The ICC retained single-lineage dysplasia (SLD) and multi-lineage dysplasia (MLD), with a threshold of ≥10 lineages for MDS definition. Key prognostic differences between SLD and MLD are highlighted in the ICC, and ring sideroblast (RS) assessment using iron stain is retained. MDS with excess/increased blasts remain defined by 5% BM blasts and 2% peripheral blood (PB) blasts.

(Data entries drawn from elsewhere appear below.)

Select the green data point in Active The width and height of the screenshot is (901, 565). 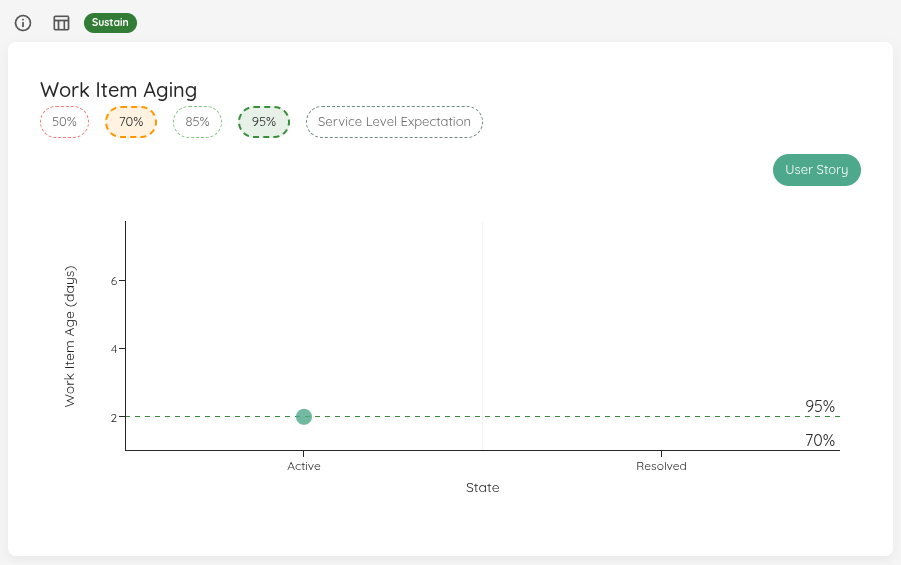[304, 417]
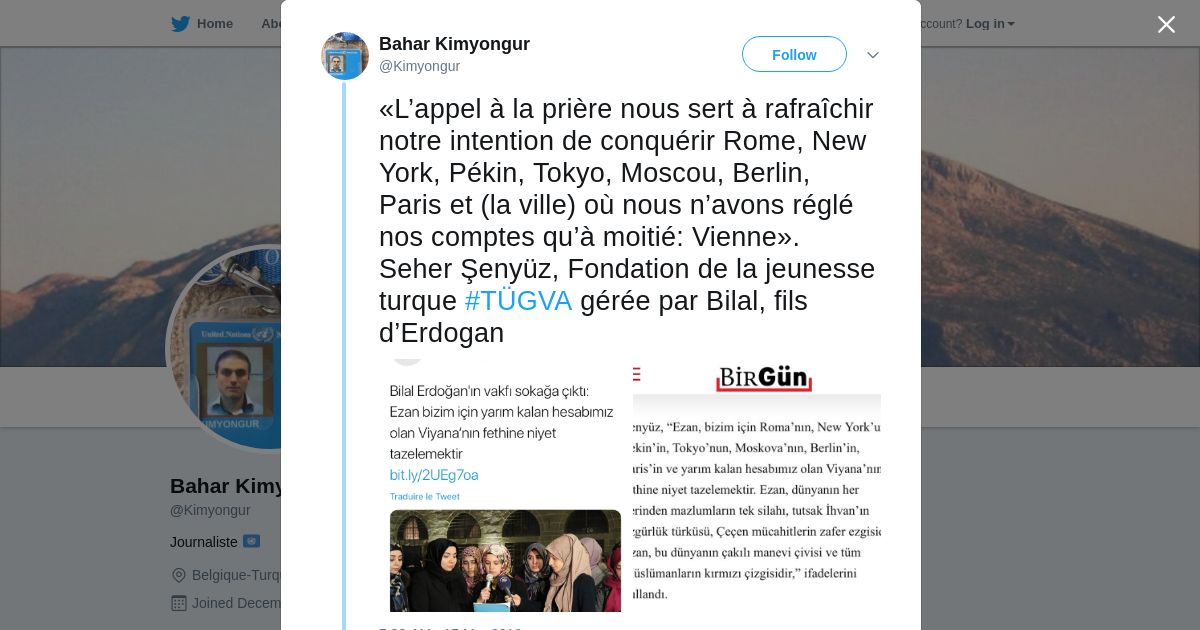Click the profile header mountain banner
Viewport: 1200px width, 630px height.
click(x=1060, y=206)
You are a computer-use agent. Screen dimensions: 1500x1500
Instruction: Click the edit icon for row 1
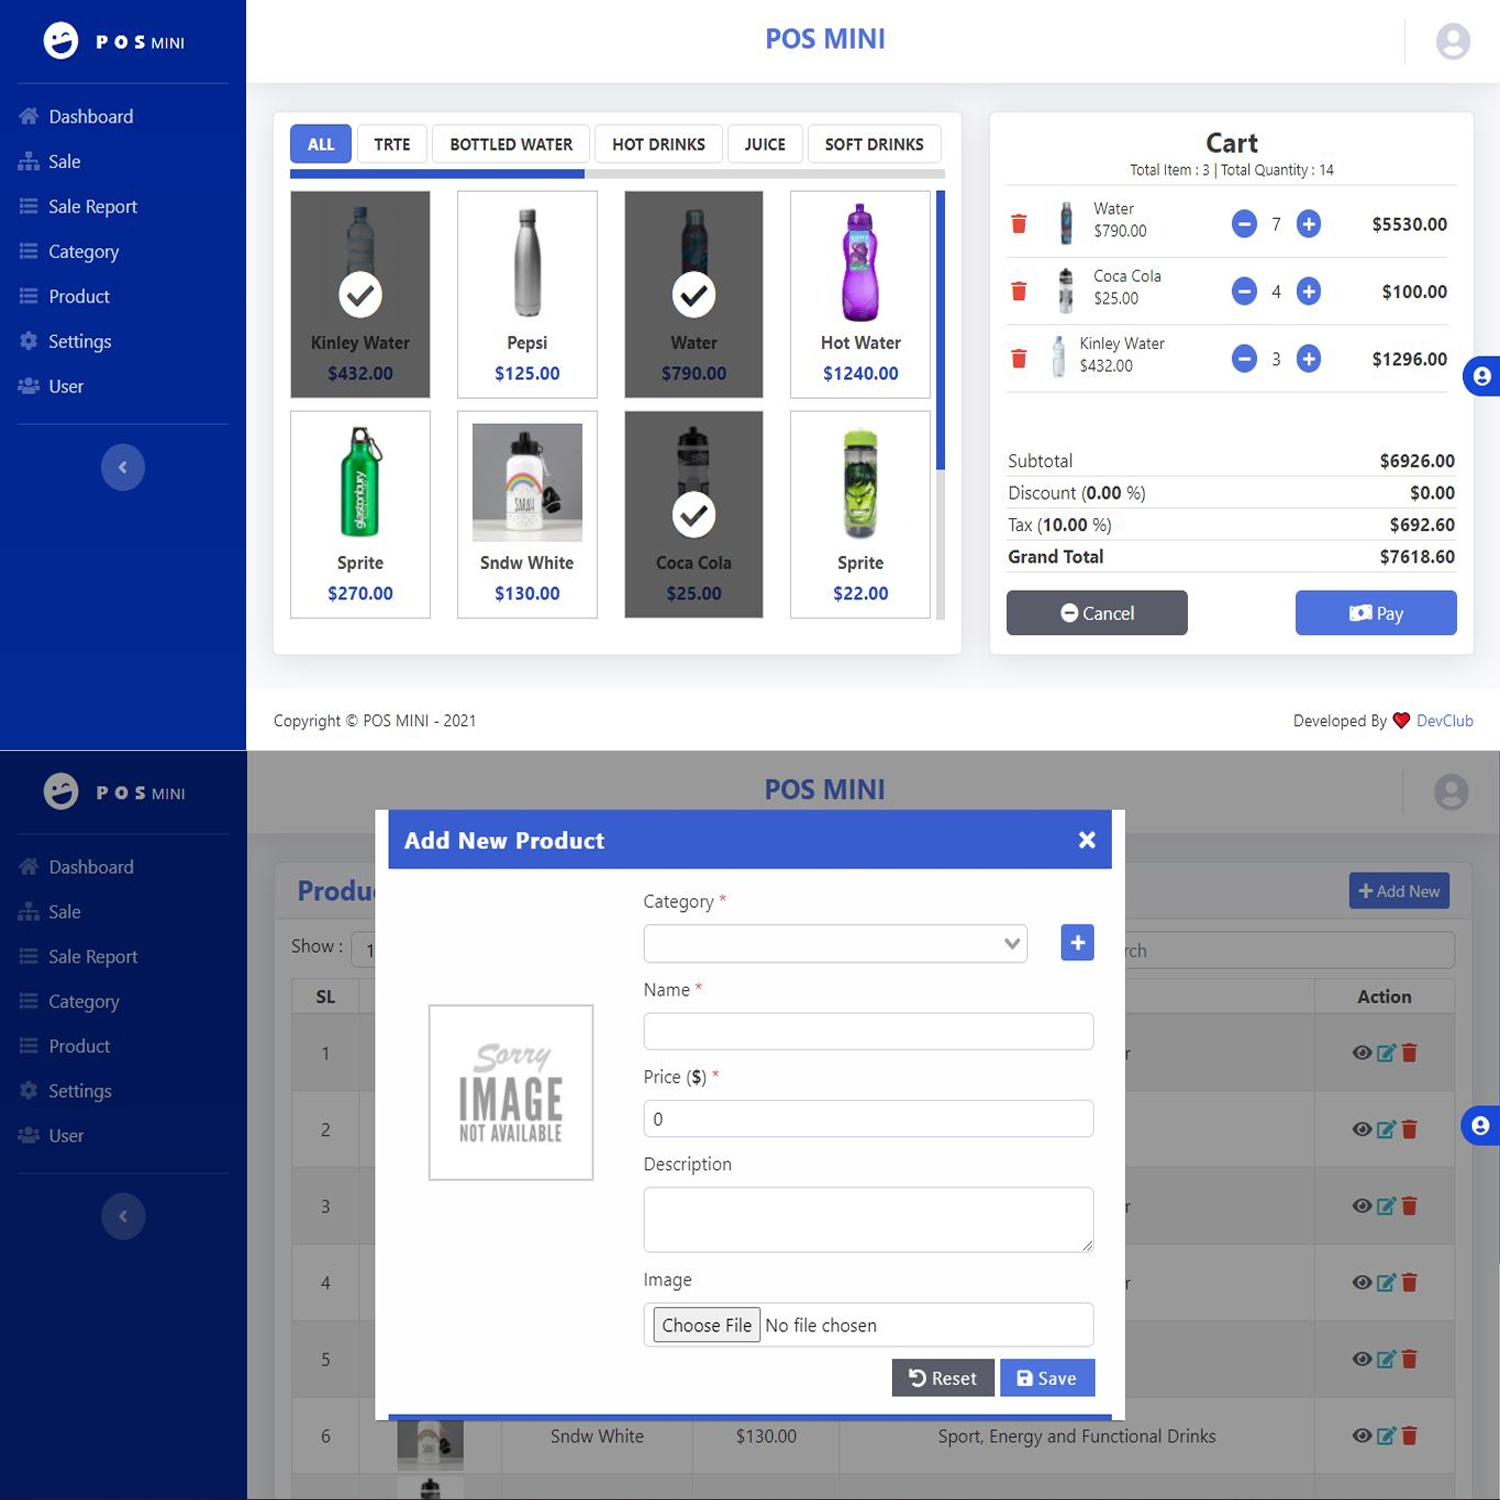pos(1385,1053)
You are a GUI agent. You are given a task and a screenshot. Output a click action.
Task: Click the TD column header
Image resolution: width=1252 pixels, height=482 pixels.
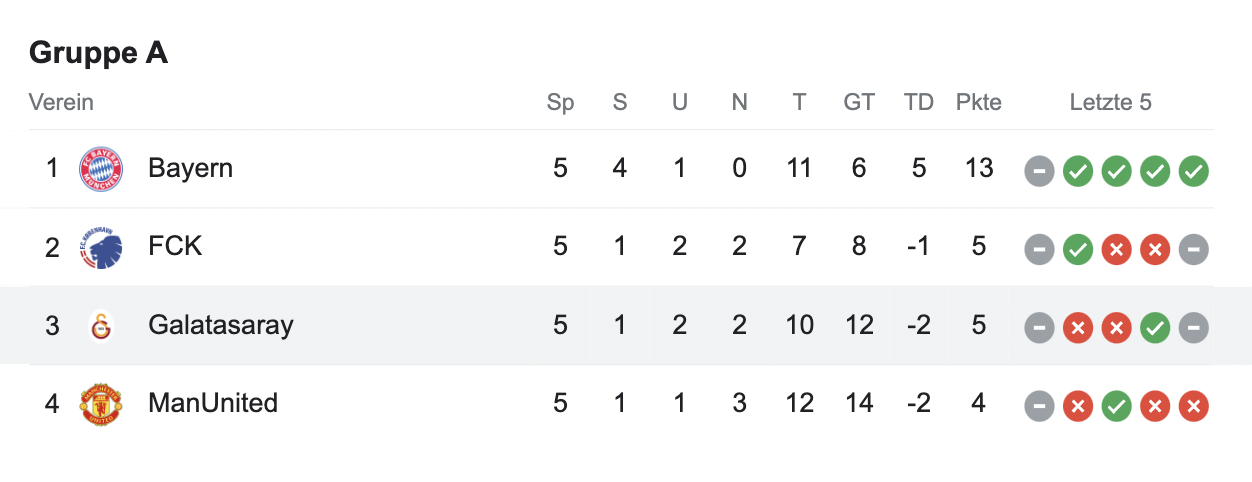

Updates to 5th WHO and ICC systems

MDS, hypoplastic¹

The 5th edition WHO category of MDS, hypoplastic is defined as a myeloid malignancy with morphological dysplasia, BM blasts <5% and/or PB blasts <2%, and decreased BM cellularity (<25%). Previous cytological results indicated inaccurate cellularity information; the new MDS, hypoplastic category requires histology and trephine biopsy to determine cellularity.

MDS with low blasts¹

In the 5th edition WHO classification, this category includes myeloid neoplasm associated with ≥1 cytopenia and BM blasts <5% and/or PB blasts <2%. MDS with low blasts retains the distinction between MDS-SLD and MDS-MLD subtypes.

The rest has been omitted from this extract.